The Hedgehog family of signalling molecules form a key regulatory network, conserved from vertebrates to invertebrates, controlling multiple developmental processes [Sasaki et al., 1999], including craniofacial, central nervous system, and limb development. Although, limb anomalies are not a typical feature of HPE, alterations in genes within the hedgehog pathway have been associated with limb abnormalities. In particular, postaxial polydactyly has been associated with mutations in GLI2 [Bertolacini et al., 2012]. It has been suggested that GLI3 and PTCH2 may be important for limb development [Akiyama et al., 2015; Zhulyn et al., 2015]. However, clearly the majority of cases of HPE associated with mutations within the hedgehog pathway are not associated with limb defects, therefore, it may be that other genetic and environmental factors play a role in the development of the limb anomalies of Steinfeld syndrome.

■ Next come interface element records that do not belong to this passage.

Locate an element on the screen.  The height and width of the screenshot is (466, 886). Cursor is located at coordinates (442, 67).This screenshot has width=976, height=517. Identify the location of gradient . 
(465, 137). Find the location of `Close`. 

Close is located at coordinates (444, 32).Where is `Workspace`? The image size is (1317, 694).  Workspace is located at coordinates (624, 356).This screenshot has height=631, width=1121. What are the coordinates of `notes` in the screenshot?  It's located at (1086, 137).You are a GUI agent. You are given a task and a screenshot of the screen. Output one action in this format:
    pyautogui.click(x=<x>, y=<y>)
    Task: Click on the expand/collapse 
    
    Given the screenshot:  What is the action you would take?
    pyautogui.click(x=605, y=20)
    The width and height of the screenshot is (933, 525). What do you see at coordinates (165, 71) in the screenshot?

In summary, we report a 23-year-old girl with features of Steinfeld syndrome expanding the clinical phenotype for this rare condition. We identified a heterozygous missense variant in the CDON gene in the proband and her father who had ocular hypotelorism only. Structural analysis has suggested that this variant alters the structure of the protein such to disrupt the binding with other components of the hedgehog pathway. Additional clinical reports of Steinfeld syndrome including analysis of the CDON gene would be required to confirm the association and to further delineate this condition.